“The life of cities is of two kinds – one is public and social, extroverted and interrelated.… There is, too, a second kind of life in the city – private and introverted, the personal, individual, self-oriented life which seeks quiet and seclusion and privacy….” Lawrence Halprin
Activation and unification of this site is a necessity and the design addresses this simple idea in multiple scales and design moves. First, we must activate the Upper Heritage Entry Plaza and increase public awareness of the site’s existence. In order for this plaza to be used as a traditional plaza, the city must create better access to the site. In response to the nearby confluence of the river forks and the upcoming Trinity River Development, we chose the concept of ‘union.’
In analysis of the site, there are a series of unfortunate barriers impeding pedestrians from accessing Heritage Park. The Courthouse, City Government Buildings and Paddock Park have a scale that reduces the number of street intersections and thus discourage walkability. The lack of public parking on the north end of downtown further contributes to the difficulty of accessing Heritage Park. Furthermore, Heritage Plaza must extend to the river that is the life-giving greenway that runs through the city.
The proposed site plan unifies Heritage Plaza by adding connective tissue between the disparate attractions. As drivers, bikers and pedestrians enter downtown via the Paddock Viaduct they are greeted by a light tower marking the birthplace of Fort Worth. As pedestrians look north along Houston Avenue, the axis culminates in an active plaza that gives HPP the duality that it so desperately needs, a beacon for attraction. La Corte Barrio and Lower Heritage become a connected trail system with wayfinding, view platforms, shade structures and a historic narrative that feed visitors with a sense of the history and place of Fort Worth.
Water, landscape and light are central to the concept and plan to unify Heritage Plaza.
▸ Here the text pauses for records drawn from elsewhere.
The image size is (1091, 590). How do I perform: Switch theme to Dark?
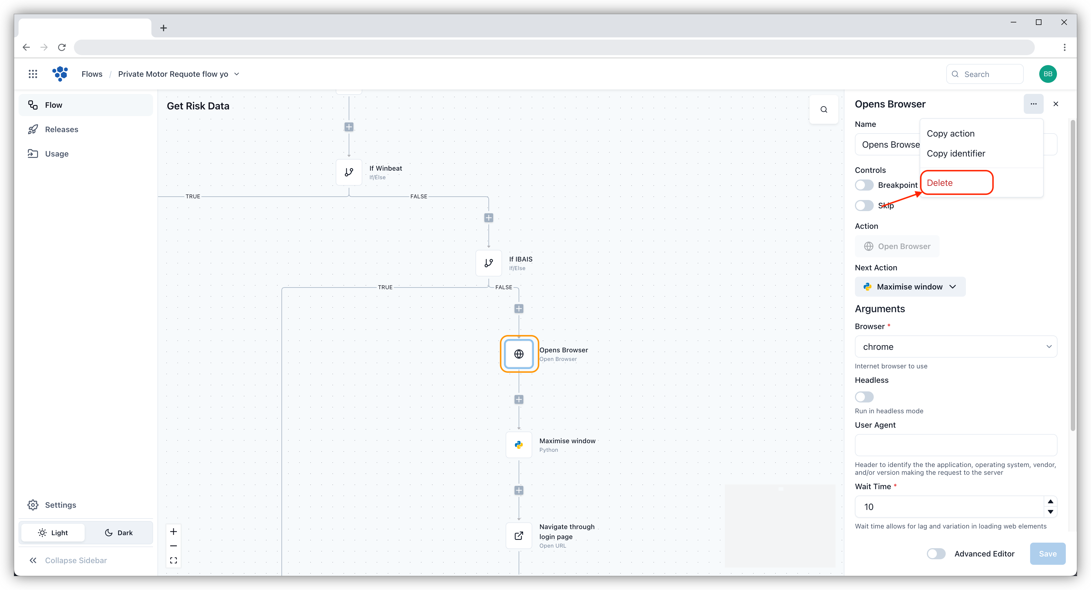(x=119, y=533)
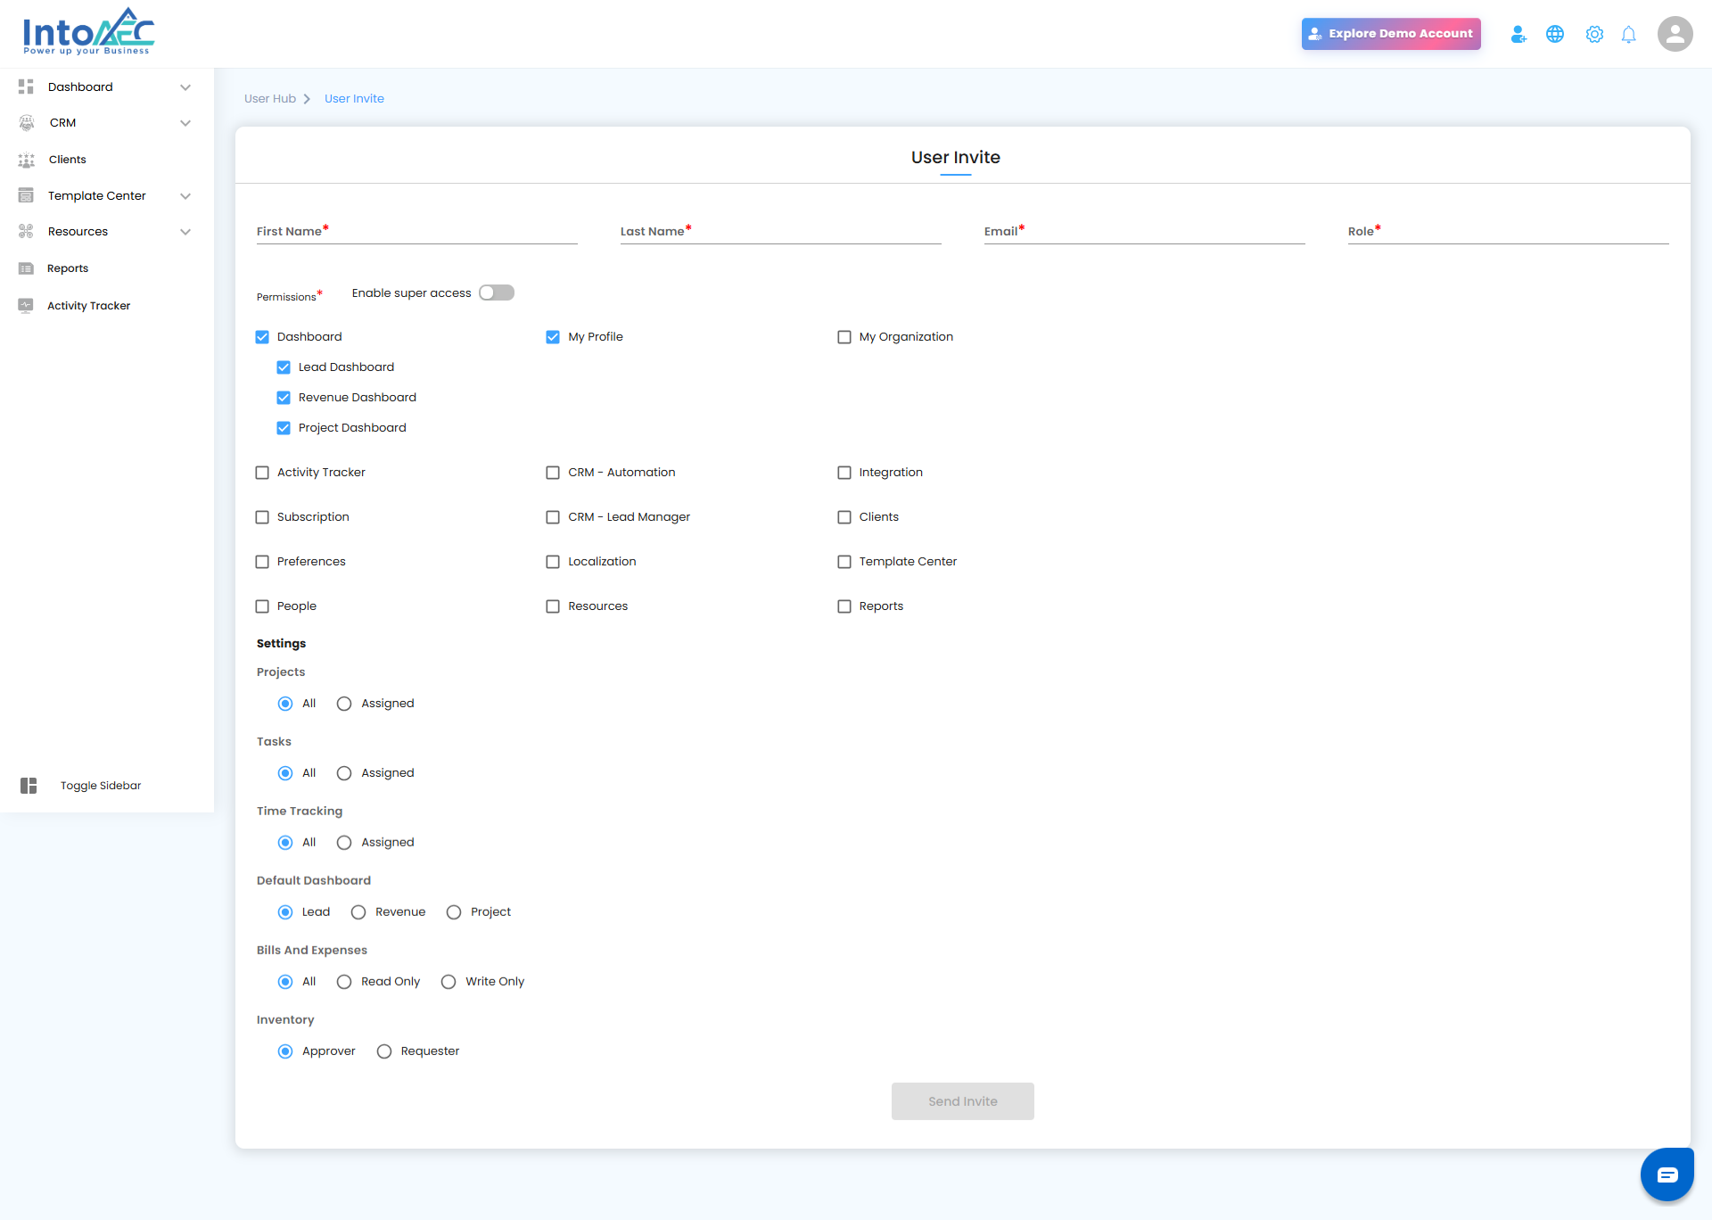Click the Toggle Sidebar icon

click(29, 786)
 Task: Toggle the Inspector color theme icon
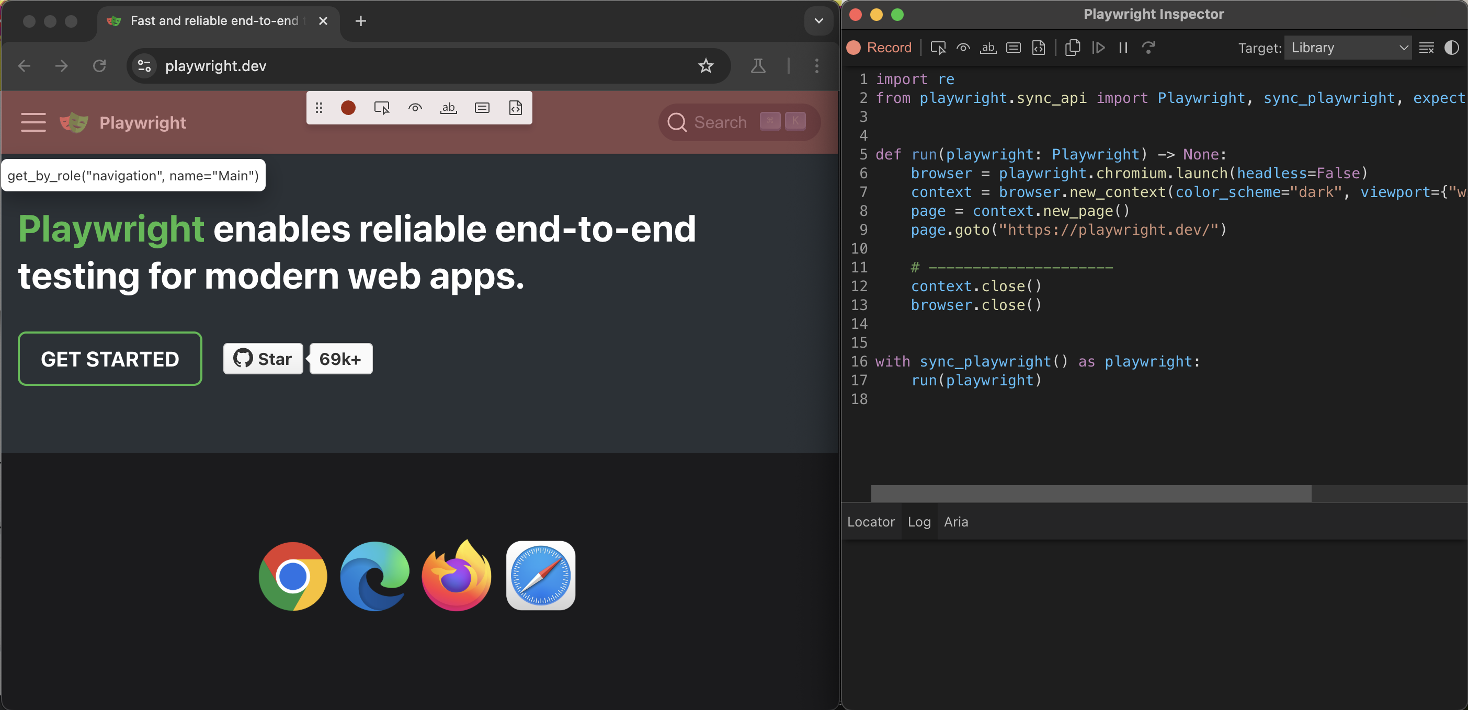1451,48
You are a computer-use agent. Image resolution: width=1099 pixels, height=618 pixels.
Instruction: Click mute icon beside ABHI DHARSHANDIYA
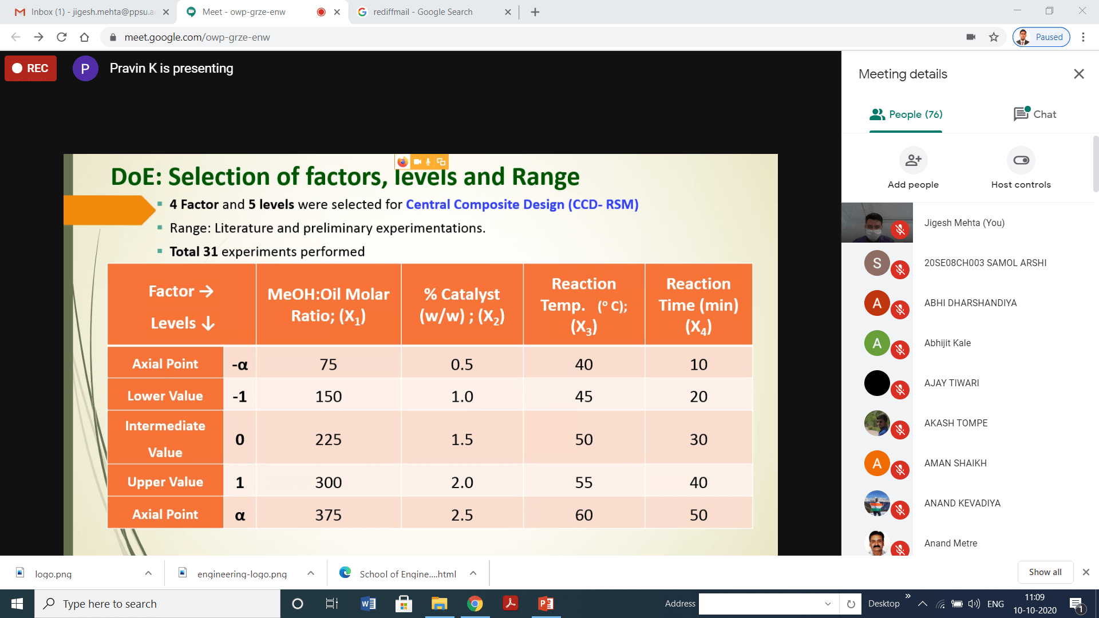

Water is paramount in Halprin’s Design. The proposed entry plaza would introduce a new shallow runnel that utilizes reclaimed rain water from the umbrella shaped spire that marks the center of the original parade ground. This runnel would run dry when the reclaimed water runs out, bringing an environmental awareness to the plaza.
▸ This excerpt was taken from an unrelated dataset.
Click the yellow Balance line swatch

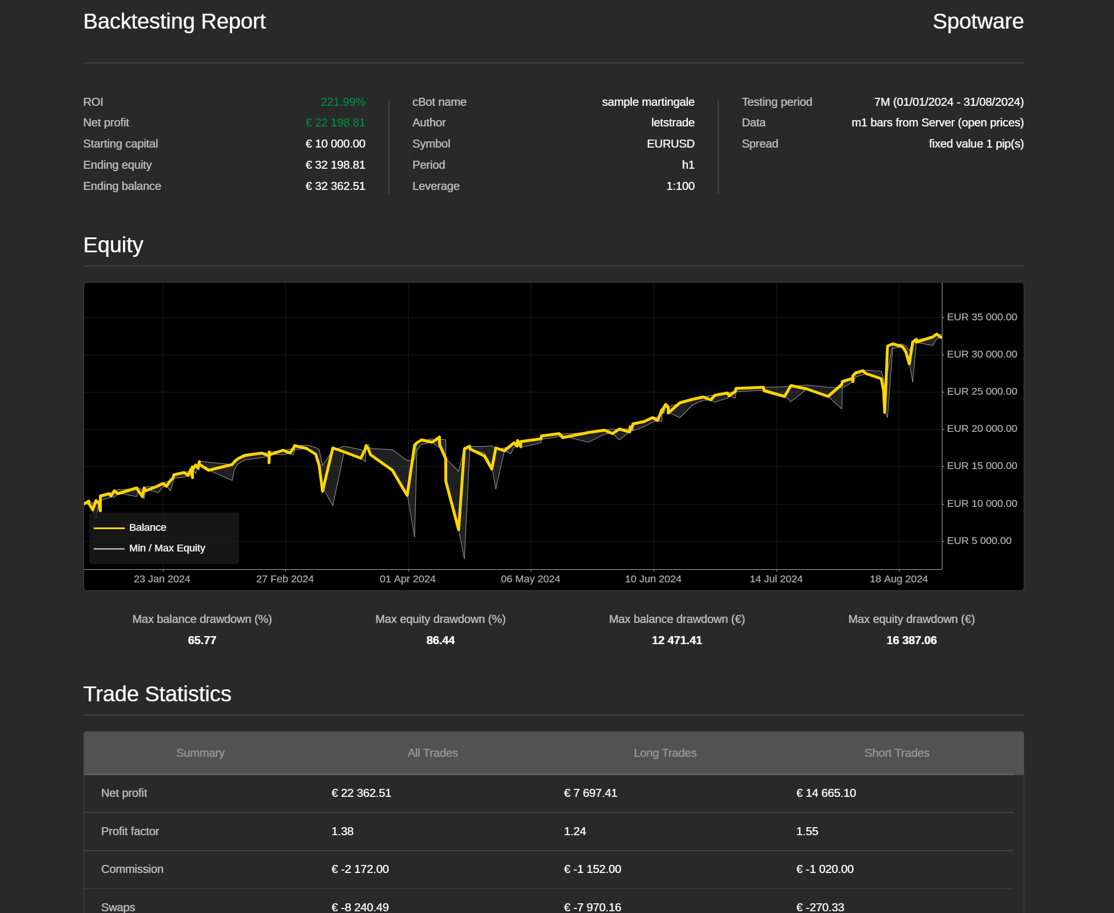(109, 528)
The landscape is divided into alternating zones of controlled and natural plantings. The water’s edge is a controlled landscape as a buffer to the river and floodway. The natural landscape between the Park and the trails must be reinforced with natural grasses and groundcovers assist in erosion control. Heritage Park itself is in need of new landscape and permeable paving surfaces. The main lawn is proposed to have a crushed granite surface beneath the large live oaks. Site furnishings will give the park the ability to be used for multiple purposes. The lower lawns should be re-sod with native drought resistant groundcover that will not require irrigation.
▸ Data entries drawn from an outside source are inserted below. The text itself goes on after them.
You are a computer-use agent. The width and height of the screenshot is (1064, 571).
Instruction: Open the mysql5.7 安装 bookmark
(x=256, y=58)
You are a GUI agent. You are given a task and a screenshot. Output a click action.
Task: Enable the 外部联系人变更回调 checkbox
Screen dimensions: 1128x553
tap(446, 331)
The proposed lighting scheme is one of restoration and addition. Halprin’s lighting scheme is integrated into the design of the park and ideally should be returned to working order. The additive lighting scheme includes two lit towers that serve as beacons and provide light spill throughout the Plaza. A system of smaller wayfinding light towers are sprinkled throughout to provide safety lighting as well as to mark important or historical facts, views or elements.
Heritage Plaza is a unique response to place and history, and is one worth saving. However it can not survive in its current configuration.